Monday, May 25, 2015

Scott Janish's "Relationship of ABV to Beer Scores"

Scott Janish loves beer and statistics and blogging (a man after my own heart). His blog discusses home brewing as well as data related to beer. One of his statsy blog posts took look at the relationship between average alcohol by volume for a style of beer (below, on the x-axis) and the average rating (from beeradvocate.com, y-axis). He found, perhaps intuitively, that there is a positive correlation between the average Beer Style review for a type of beer and the average alcohol content for that type of beer. Scott was kind enough to provide us with his data set, turning this in to a most teachable moment.

http://scottjanish.com/relationship-of-abv-to-beer-scores/
How to use in class:
1) Scott provides his data. The r is .418, which isn't mightily impressive. However, I think you could teach your students a  about influential observations/outliers in regression/correlation by asking them to return to the original data, eliminate the 9 data points that are inconsistent with the larger pattern, and reanalyze the data to see the effect on r/p. Heck, just remove one or two inconsistent data points and let your students see what that does to the data.
2) Linear relationships. Correlations. Regressions. Generate an experiment to test the assumption that beer snobs just really like getting drunk (and, hence, this relationship).
3) For more beer figures, see here.
4) Take a look at that sample size (see at top of the figure). How does this make the data more reliable?

Why, no, I'm not above pandering to undergraduates.

Monday, May 18, 2015

Richard Harris' "Why Are More Baby Boys Born Than Girls?"

51% of the babies born in the US are male. Why? For a long time, people just assumed that the skew started at conception. Then Steven Orzack decided to test this assumption. He (and colleagues) collected sex data from abortions, miscarriages, live births (30 million records!), fertility clinics (140,00 embryos!), and different fetal screening tests (90,000 medical records!) to really get at the root of the sex skew/conception assumption. And the assumption didn't hold up: The sex ratio is pretty close to 50:50 at conception. Further analysis of the data found that female fetuses are more likely to be lost during pregnancy. Original research article here. Richard Harris' (reporting for NPR) radio story and interview with Orzack here.

Use this story in class as a discussion piece about long held (but never empirically supported) assumptions in the sciences and why we need to conduct research in order to test such assumptions.
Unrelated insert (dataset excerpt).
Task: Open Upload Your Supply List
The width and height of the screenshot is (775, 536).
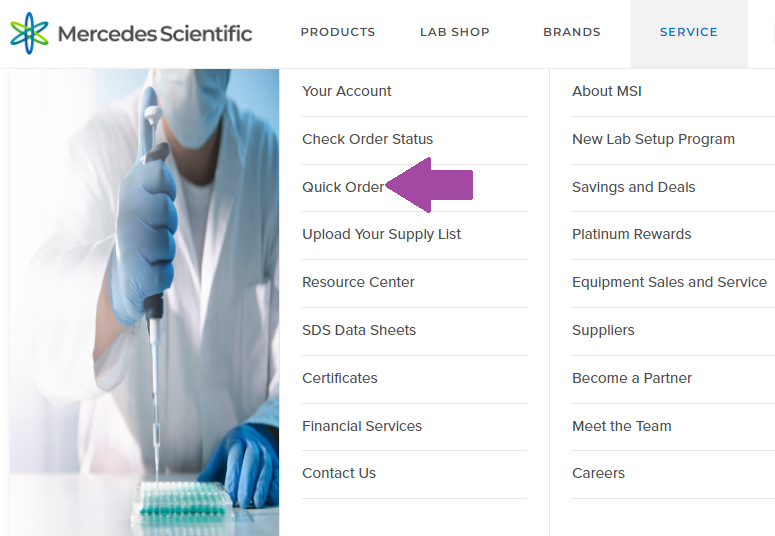Action: [382, 234]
For example:

1) Discuss the weaknesses of previous attempts to answer the question of sex differences in birth rates.
2) Explain why samples matter/why sex selective abortion in two very large countries could skew this data and why it was important to use US/Canada data.
3) Discuss the fact that people kind of accepted previous explanation in lieu or proper research methods to answer this question.
4) I could see how you could use the basic premises in order to introduce the concepts behind chi square tests...Expected data: 50/50, Observed data: 51:49.
5) What further questions does this research raise (For example, male fetuses are especially vulnerable during the first trimester due to genetic abnormalities. But why do female fetuses become more vulnerable during the second trimester?).

Friday, May 15, 2015

National Geographic's "Are you typical?"

This animated short from National Geographic touches on averages, median, mode, sampling, and the need for cross-cultural research.



When defining the typical (modal) human, the video provides good examples of when to use mode (when determining which country has the largest population) and when to use median (median age in the world). It also illustrates the need to collect cross-cultural data before making any broad statements about typicality (when describing how "typical" is relative to a population).